Todo el bochinche empezaba cuando a la patota de zánganos les daba la ventolera de querer echar un cacheteo en burro. Trataban de embozalar alguno para montarlo, pero qué va: los burros eran muy ariscos. Era imposible acorralarlos. Tiraban pata a lo desgualetado. El griterío que se armaba era fenomenal: “¡Atájenlo, que se va!”, “¡Agarren a ese!”, “¡Cuidado, que lo patea!”. Si alguien lograba agarrar uno y montarlo, era todo un espectáculo de rodeo, por lo que era mejor dejarlos ir. Salían desmachetados, con el griterío de la muchachada detrás. Con lo desgaritados que iban, fácil era que ellos mismos se metieran en la boca del lobo de un garaje o de un taller de mecánica al aire libre, de los muchos que había en los barrios de occidente. En ese momento la misión cambiaba de objetivo: el cacheteo se convertía en un “secuestro de burros”. La patanería era fenomenal. Todos en el barrio, donde ocurría el espectáculo, salían a patiarse la pernicia y ayudaban con sus gritos: “¡Déjenlos ir!”, “¡Los van a matar!”. Y no se sabía si los posibles muertos eran los muchachos o los burros y naturalmente, con ese estruendo, todos sabían dónde estaban los burros, así que a Luis Enrique le era relativamente fácil encontrarlos.

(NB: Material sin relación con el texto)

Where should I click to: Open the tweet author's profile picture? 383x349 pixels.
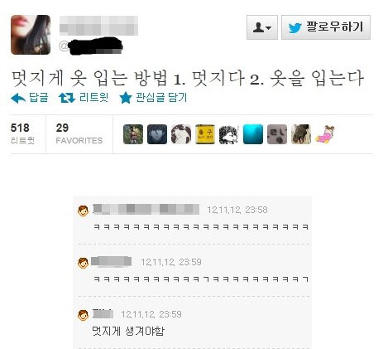point(31,35)
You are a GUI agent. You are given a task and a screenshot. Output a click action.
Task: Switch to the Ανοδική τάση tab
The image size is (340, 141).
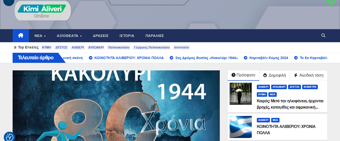(308, 75)
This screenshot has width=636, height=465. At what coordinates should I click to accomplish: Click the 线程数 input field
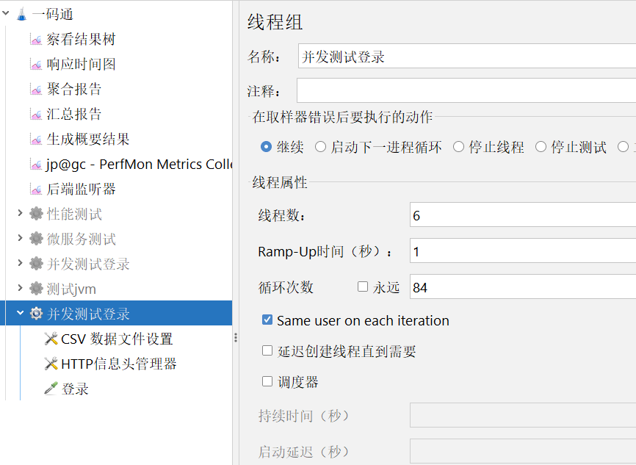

Hoy la expresión “Se quedó con el burro enflorado” se usa en un sentido figurado, pero con el mismo dejo bromista, cuando un evento, previsto y seguro, no se puede realizar. Así, en Cúcuta no existen los crespos hechos, sino burros enflorados. Al novio o novia que no le cumplen la cita, se queda con el burro enflorado. Si llueve y no puede salir al parrandón, su mujer le dice: “Te quedaste con el burro enflorado”. En Cúcuta, la novia a la que no se le apareció el marrano para echarle la soga al cuello, no la dejan plantada: simplemente se queda con el burro enflorado. Y en esta ciudad ningún político se quema después de las elecciones, sólo se queda con el burro enflorado; como se quedaron Chuky, el muñeco diabólico (un tal Juan Manuel), y los opositores de Hugo Chávez Frías.

Pero, ¿quién no se ha quedado con el burro enflorado alguna vez? En Colombia han sido fenomenales los burros enflorados. El general Rojas Pinilla se quedó con el burro enflorado cuando, el 19 de abril de 1970, según el comentario popular, entre Carlos Lleras Restrepo y el tigre Noriega le tumbaron las elecciones para presidente en favor de Misael Pastrana Borrero. Al hijo de éste, el delfín Andrés, como novia fea, lo dejó Tirofijo con el burro enflorado. Que mal se veía, como bobo sin mama, solitario en la mesa del Caguán.

Grandioso burro enflorado fue el Maracanazo, de Brasil. Se estrenaba el estadio “Maracaná”. Era la final del campeonato mundial de fútbol de 1950 entre Uruguay y Brasil. Se daba por descontado que Brasil sería el campeón. Se dice que hasta la copa Jules Rimet estaba marcada con su nombre. En un excitante partido, Uruguay le ganó por marcador dos a uno. Cuentan que el estadio quedó vacío antes de terminar el partido y que a los uruguayos les tocó recoger la copa, solos.